| EXERCISE INSTRUCTIONS |
In the entries below, find the line with "Enable Terrain to" and the line with "The width and height of the screenshot is (459, 350).". Reproduce those two lines and every line between them exactly, and nothing more.

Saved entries
──────
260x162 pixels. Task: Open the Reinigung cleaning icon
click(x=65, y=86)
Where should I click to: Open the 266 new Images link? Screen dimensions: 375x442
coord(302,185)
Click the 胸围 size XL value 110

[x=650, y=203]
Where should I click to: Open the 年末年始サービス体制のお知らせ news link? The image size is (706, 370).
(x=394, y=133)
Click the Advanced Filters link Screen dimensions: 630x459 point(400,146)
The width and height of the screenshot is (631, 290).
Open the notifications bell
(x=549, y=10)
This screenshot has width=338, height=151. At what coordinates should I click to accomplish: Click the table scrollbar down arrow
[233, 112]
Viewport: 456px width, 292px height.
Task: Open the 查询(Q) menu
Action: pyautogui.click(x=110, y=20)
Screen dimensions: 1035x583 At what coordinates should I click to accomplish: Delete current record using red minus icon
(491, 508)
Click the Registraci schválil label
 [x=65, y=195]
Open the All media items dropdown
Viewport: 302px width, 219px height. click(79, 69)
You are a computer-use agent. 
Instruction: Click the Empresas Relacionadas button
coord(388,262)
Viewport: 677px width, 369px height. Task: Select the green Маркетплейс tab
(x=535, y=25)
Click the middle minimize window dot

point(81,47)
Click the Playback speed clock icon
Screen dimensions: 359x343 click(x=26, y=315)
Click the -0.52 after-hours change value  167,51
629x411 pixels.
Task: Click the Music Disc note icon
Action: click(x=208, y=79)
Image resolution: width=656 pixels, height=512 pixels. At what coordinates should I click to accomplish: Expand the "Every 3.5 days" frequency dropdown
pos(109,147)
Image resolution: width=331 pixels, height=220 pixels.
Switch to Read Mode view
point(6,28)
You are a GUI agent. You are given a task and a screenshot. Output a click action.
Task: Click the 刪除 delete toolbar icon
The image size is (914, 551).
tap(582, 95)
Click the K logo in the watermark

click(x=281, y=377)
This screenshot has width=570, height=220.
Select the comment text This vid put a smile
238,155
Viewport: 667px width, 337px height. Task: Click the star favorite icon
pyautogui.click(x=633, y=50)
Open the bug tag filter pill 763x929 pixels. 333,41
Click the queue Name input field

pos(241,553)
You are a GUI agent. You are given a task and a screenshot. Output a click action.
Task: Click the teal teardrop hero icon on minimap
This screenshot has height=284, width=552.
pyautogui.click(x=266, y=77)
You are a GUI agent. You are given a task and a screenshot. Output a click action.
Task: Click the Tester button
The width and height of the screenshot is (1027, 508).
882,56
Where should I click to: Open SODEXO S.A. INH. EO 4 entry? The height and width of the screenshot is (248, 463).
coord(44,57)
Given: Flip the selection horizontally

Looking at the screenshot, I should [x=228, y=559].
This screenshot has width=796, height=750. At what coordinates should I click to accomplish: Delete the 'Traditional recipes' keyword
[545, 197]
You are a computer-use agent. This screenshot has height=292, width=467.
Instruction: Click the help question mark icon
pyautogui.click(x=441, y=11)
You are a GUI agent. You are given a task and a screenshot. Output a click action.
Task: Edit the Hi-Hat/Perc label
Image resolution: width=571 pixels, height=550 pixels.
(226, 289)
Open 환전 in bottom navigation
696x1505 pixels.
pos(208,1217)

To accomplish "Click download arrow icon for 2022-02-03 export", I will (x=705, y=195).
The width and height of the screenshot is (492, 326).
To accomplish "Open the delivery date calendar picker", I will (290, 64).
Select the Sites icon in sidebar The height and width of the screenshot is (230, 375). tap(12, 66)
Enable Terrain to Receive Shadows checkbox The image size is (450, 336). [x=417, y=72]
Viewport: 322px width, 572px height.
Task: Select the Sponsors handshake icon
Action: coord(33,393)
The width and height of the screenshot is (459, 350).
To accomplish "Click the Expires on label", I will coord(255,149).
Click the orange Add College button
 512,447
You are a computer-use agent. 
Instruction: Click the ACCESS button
──────
| RESULT FOR THIS EXERCISE |
Enable Terrain to Receive Shadows checkbox The image size is (450, 336). [x=417, y=72]
Viewport: 322px width, 572px height.
Task: Select the Sponsors handshake icon
Action: coord(33,393)
The width and height of the screenshot is (459, 350).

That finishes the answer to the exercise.